如《音注》卷五《惟泰元》首句“惟泰元尊,媪神蕃釐”,注释说“釐,读嬉”。“釐”字多音,故而以直音法出注此处读音。
又如《音注》卷五《青阳》末句“群生啿啿,维春之祺”,注释说“啿,徒感切”。“啿”字生僻难认,故而以反切法注明读音。
再如《音注》卷八《董宣歌》“枹鼓不鸣董少平”句,注曰“枹,音孚”。此亦缘“枹”字多音,故而注明。
类似这种单纯注音的注释,共计21条。只是注明疑难字和多音字的读音,别无深奥之处,对于研究古音及汉诗诗韵没有太多价值。
2.注明古音
诗本韵文,但由于汉诗创作时代距离李因笃的时代已经非常久远,字有更革、音有转移,因此《音注》的一项主要工作就是为以今音读来不协韵之处注明古音。

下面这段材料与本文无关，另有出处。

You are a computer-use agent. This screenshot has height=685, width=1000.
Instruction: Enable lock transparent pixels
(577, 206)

这种类型的音注有两种形式:
一种形式是直接用反切法或直音法为读来不和谐的韵脚字注明古读。如:《音注》卷一《赵幽王歌》“仇”与“财、之”为韵,注释说“仇,古音渠之反”,即以反切法注明“仇”上古与“财、之”属于同一韵部。又如《音注》卷二《诫子孙诗》“事、旧、阶、怀”为韵,注释说“旧,古音忌”,用直音法注明“旧”字与“事阶怀”同韵部。这种形式比较传统,直接更改韵脚字的读音,寻求和谐,是对叶音说的继承发展。
另一种注释形式则并不更改韵脚字读音,而是注明某字与某字古时通用。比如《音注》卷一《鸿鹄歌》首二句“海、里”二字押韵,注释说“海、里,古通用,不必叶”。意即咍韵和之韵的字上古音本来就属于同部通押,这也是一种对汉字古音的注解。再如《瓠子歌》注明“罪水、菑来,通用”,《柏梁诗》注明所有韵脚字“俱通用”,意即这些按着平水诗韵不合韵的韵脚,都是古音同部通押的字。

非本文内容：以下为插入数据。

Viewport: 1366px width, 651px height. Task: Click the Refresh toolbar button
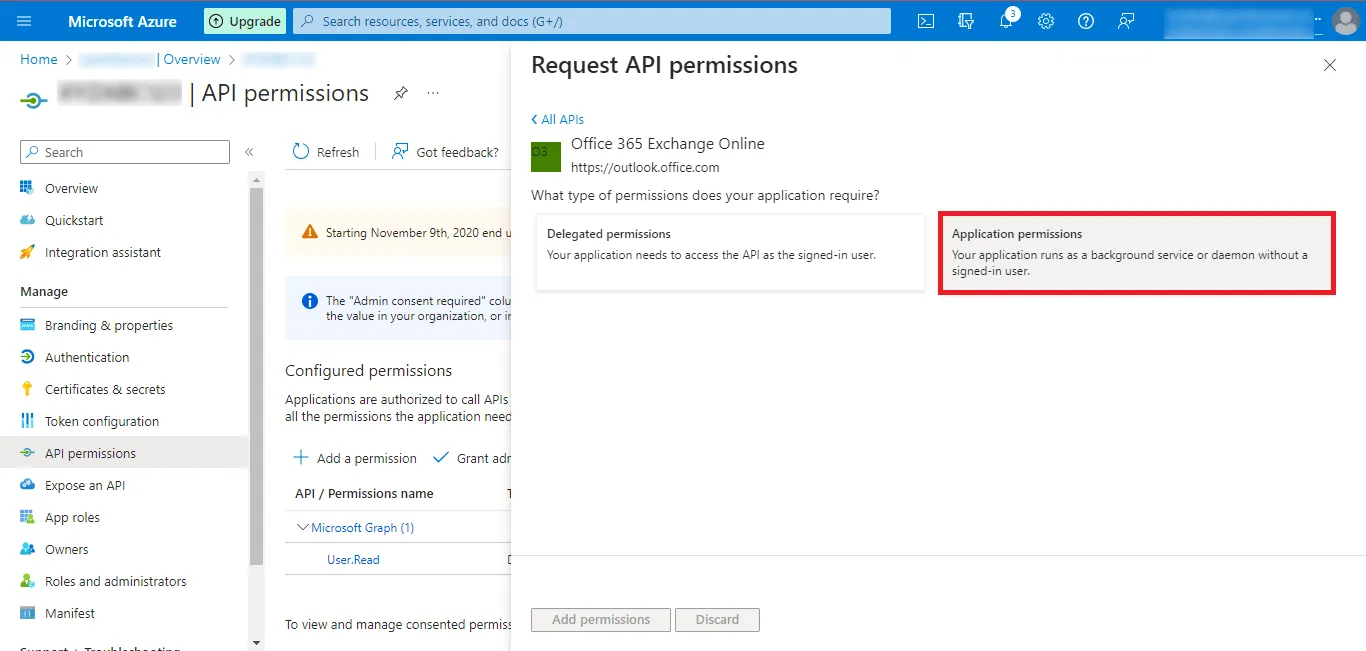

同样注明古韵,为什么采用两种不同的形式呢?或者说,为什么有的字需要另注反切更改读音,而有的字则不需要改读,只注明“古通用”即可呢?
我们仔细分析全部古音音注,发现被注字是否改读,由该字是否是从《广韵》韵部中离析出来而决定。比如“旧”字《广韵》属于尤韵字,按照顾炎武古音十部的学说,尤韵部分字需要离析出来,归入之部;而“旧”字正是当从尤韵分出,划归之部的。故而,需要改读之部的读音,因此注明古音“忌”。再如,“海里”二字,分别为《广韵》咍韵、之韵字,这两部按照顾炎武古音体系,无须离析,本为一部,所以这两个字不需改读,只说明古代同部通押即可。
3.注明古声调
上古诗歌以今音读来不协韵,古今韵部不同是一方面,另一方面的原因是古今声调也有所不同。《音注》对于以今音衡量属于异调押韵的地方,每每注明韵脚古声调的情况,以说明古今声调不同。这种注释分两种情况,一是注明汉诗中某些声调可以通押,二是注明某字古音声调不同于今音。
比如《音注》卷二《绝命词》“呼语”为韵,注释说“平去通用”,意即汉诗用韵中,平声和去声可以异调通押。
再如《音注》卷五《练时日》“靡丽”为韵,注释“靡,叶武义反”,意即“靡”字古有去声调,故而可以与去声“丽”押韵。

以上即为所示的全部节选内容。